** Opening RECORDED INFORMATION block **

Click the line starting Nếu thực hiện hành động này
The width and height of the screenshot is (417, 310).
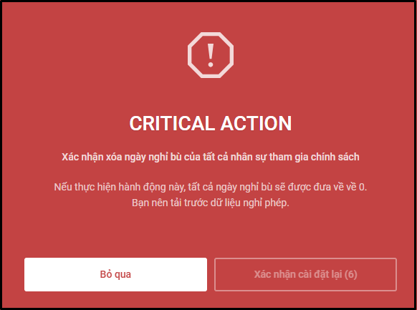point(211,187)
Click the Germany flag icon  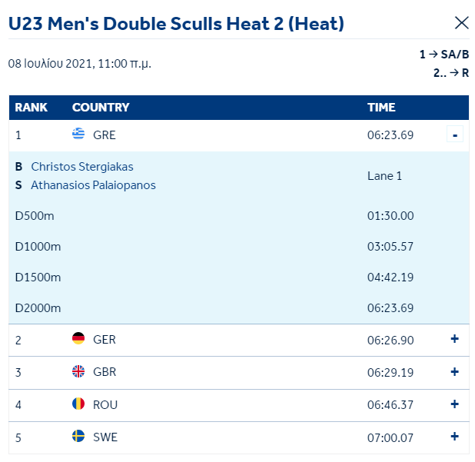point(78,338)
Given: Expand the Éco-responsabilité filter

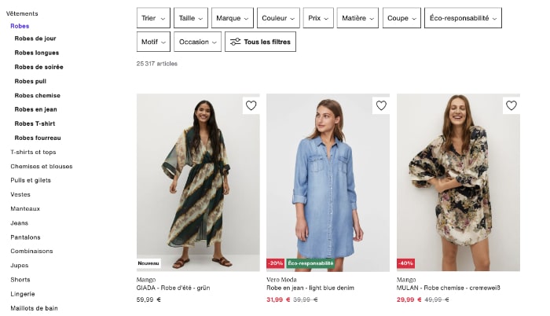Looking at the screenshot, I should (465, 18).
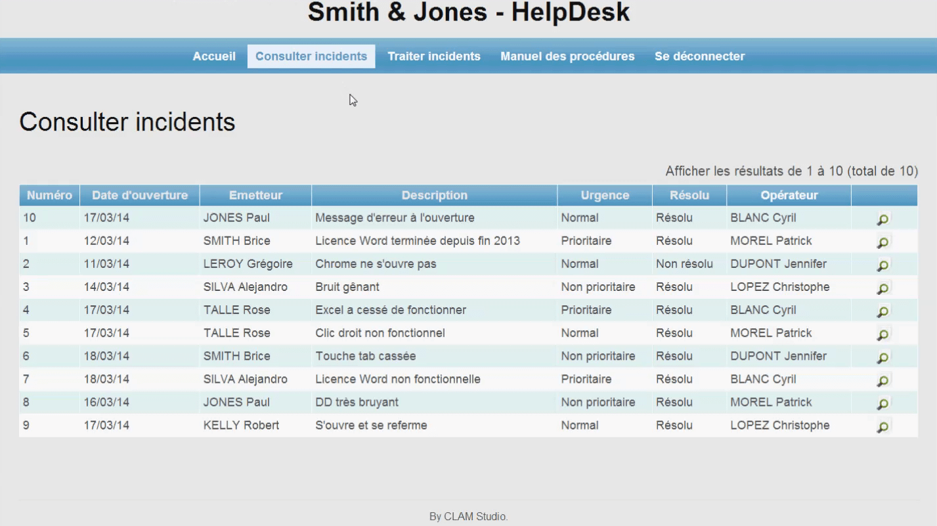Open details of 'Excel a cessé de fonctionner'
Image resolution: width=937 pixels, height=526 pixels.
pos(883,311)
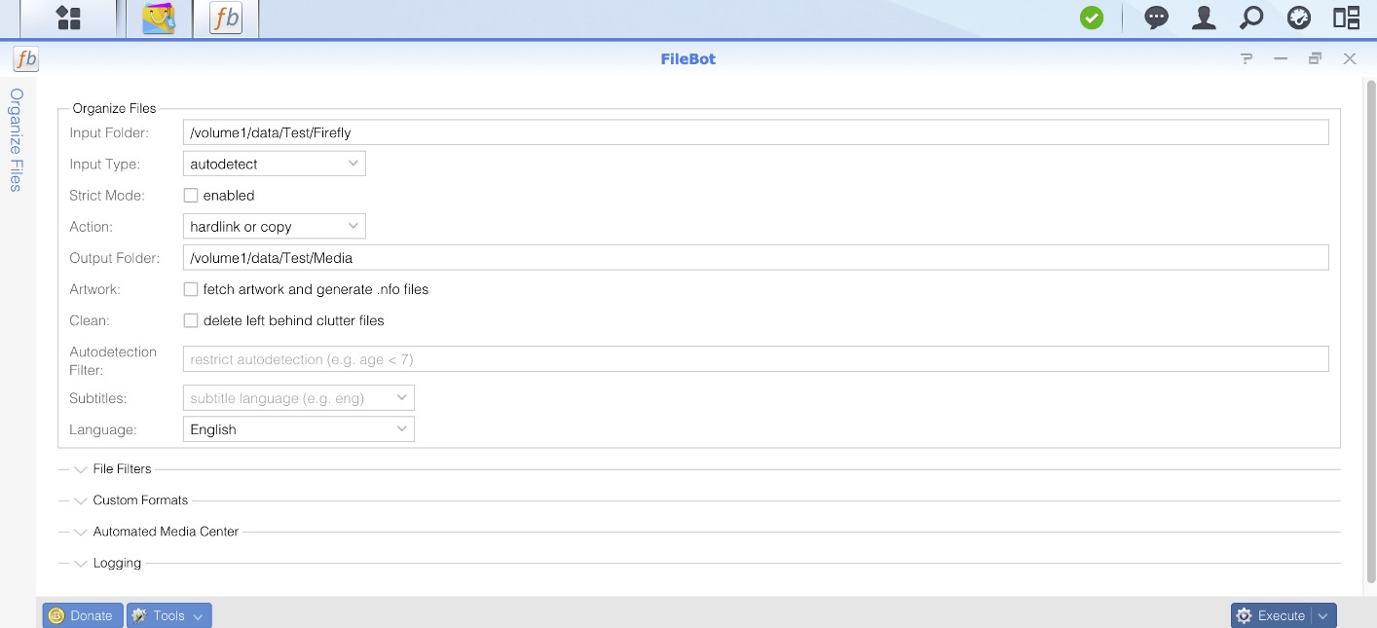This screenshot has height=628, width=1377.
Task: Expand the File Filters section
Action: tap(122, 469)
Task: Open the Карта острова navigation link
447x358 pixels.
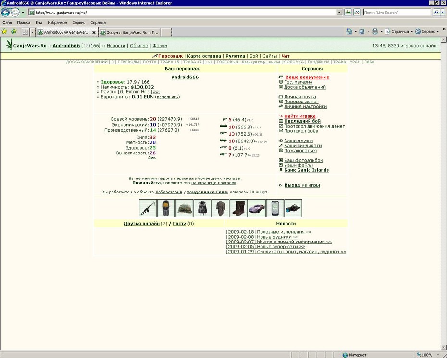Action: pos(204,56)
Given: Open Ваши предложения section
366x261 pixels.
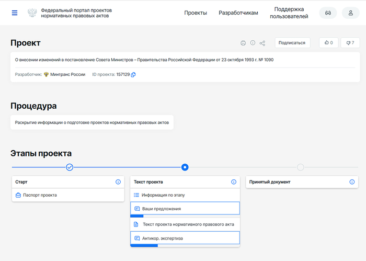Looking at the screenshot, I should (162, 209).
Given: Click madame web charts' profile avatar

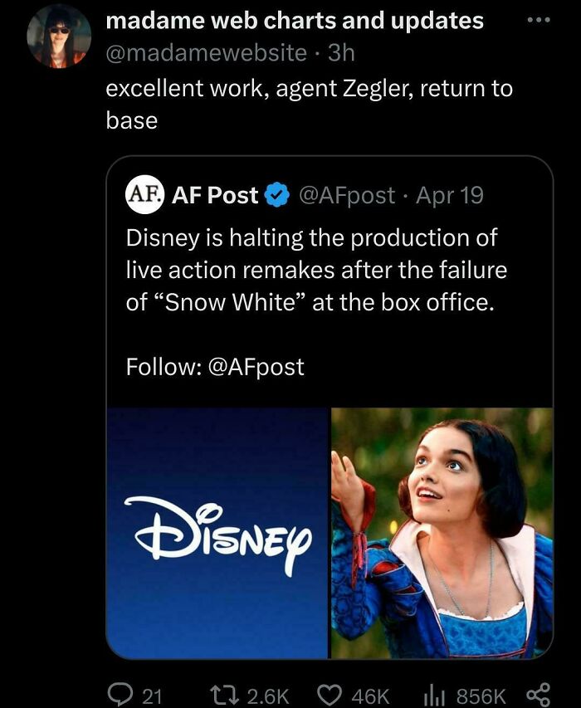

** Closing RECORDED INFORMATION block **

:: TASK TO CARRY OUT ::
Output only the lines running from the one containing "Task: Open the Карта острова navigation link" to the end of the records, inclusive and exact; skip the pictures.

:: EXPECTED ANSWER ::
Task: Open the Карта острова navigation link
447x358 pixels.
Action: pos(204,56)
Given: Open Ваши предложения section
366x261 pixels.
Looking at the screenshot, I should (162, 209).
Given: Click madame web charts' profile avatar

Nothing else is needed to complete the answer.